Stored data entries
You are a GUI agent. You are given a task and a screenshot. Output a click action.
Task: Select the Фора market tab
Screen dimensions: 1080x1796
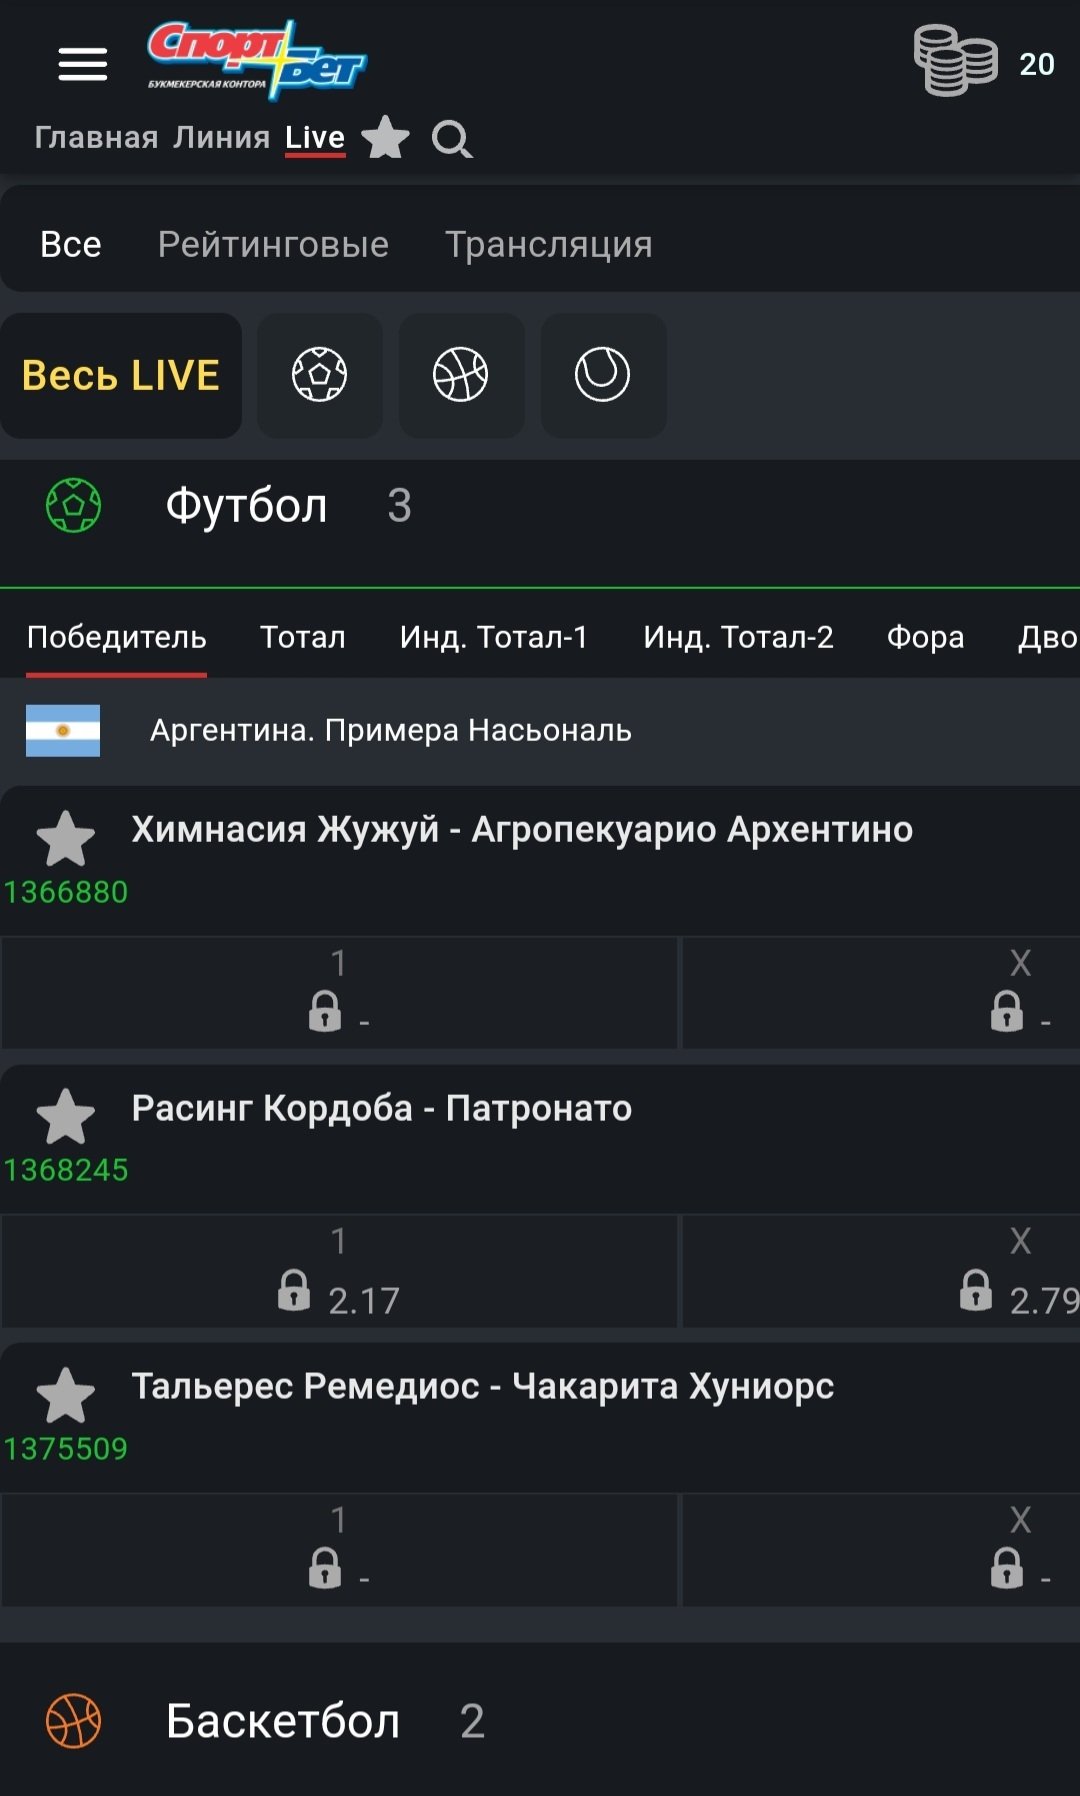(925, 637)
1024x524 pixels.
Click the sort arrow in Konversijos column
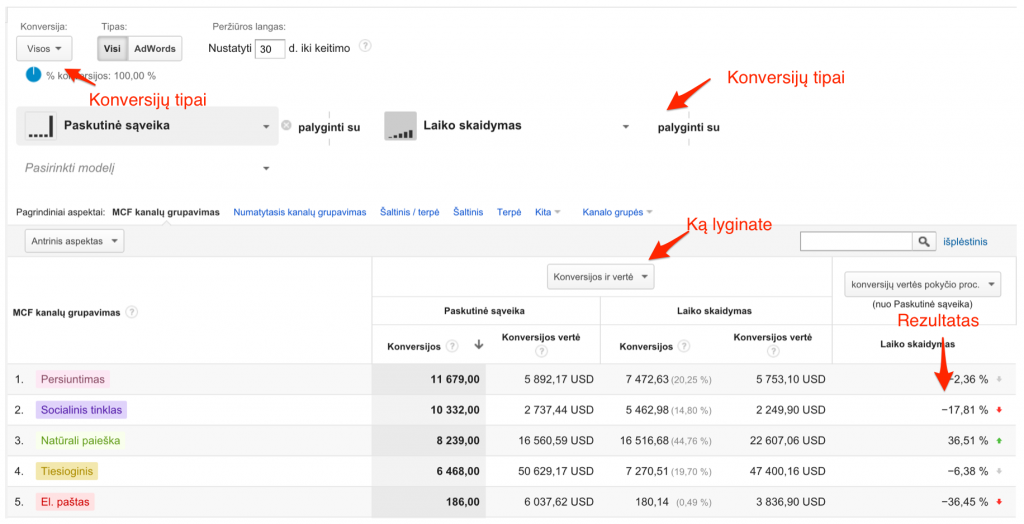tap(478, 345)
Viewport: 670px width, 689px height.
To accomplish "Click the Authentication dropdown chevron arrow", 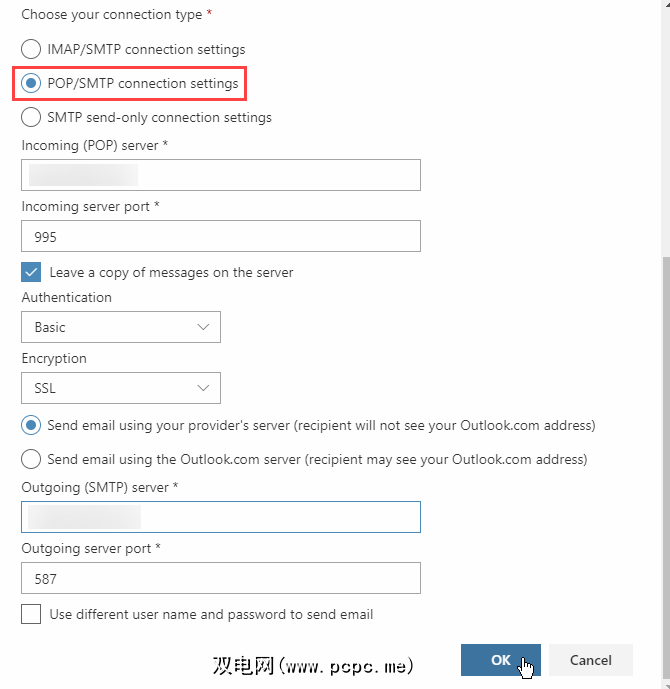I will (203, 327).
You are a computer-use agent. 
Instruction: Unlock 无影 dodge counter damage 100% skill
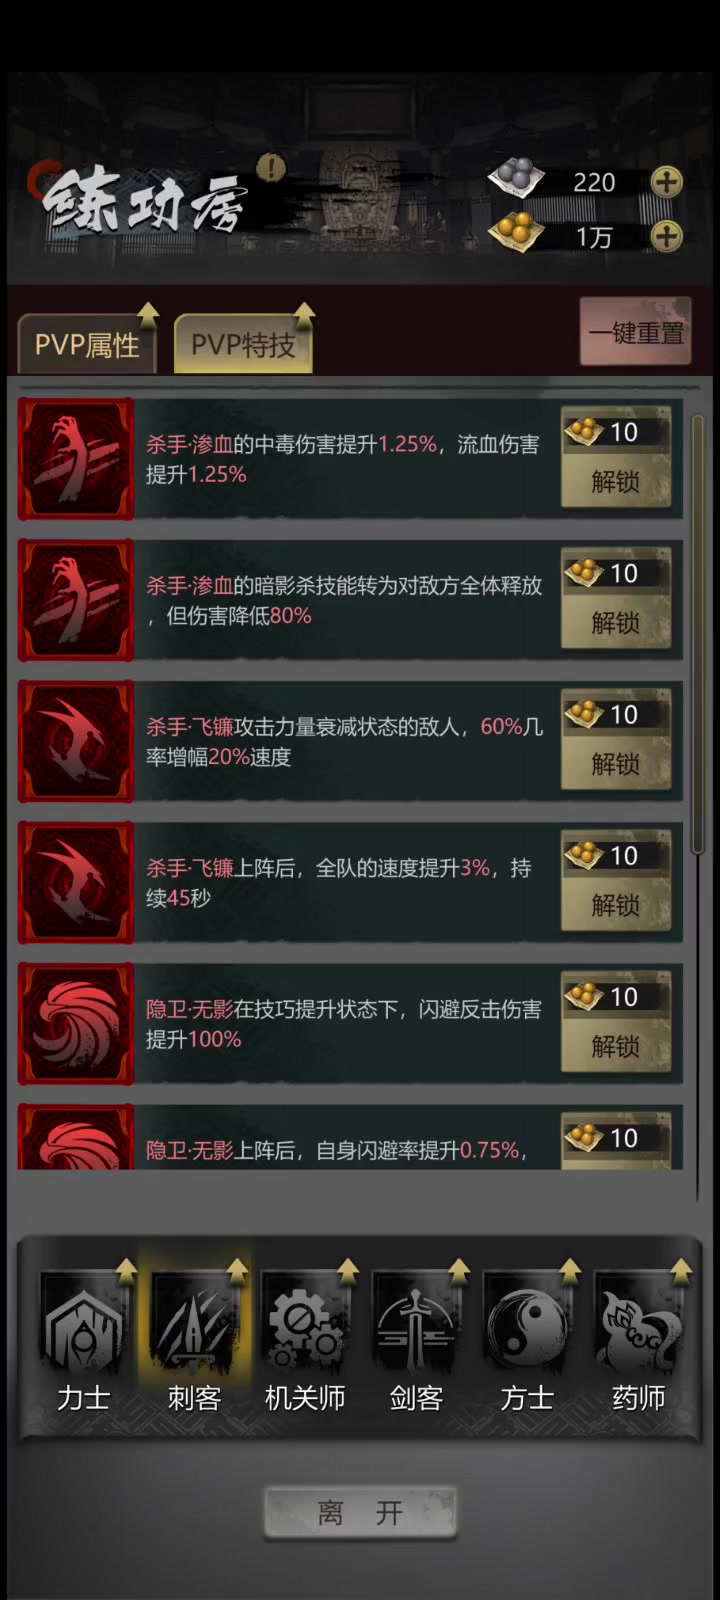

PROBLEM TO WORK ON: For each line in the data above that contains the string "agent", extract the line.

ANSWER TO THE EXERCISE:
You are a GUI agent. You are given a task and a screenshot. Output a click action.
You are a computer-use agent. 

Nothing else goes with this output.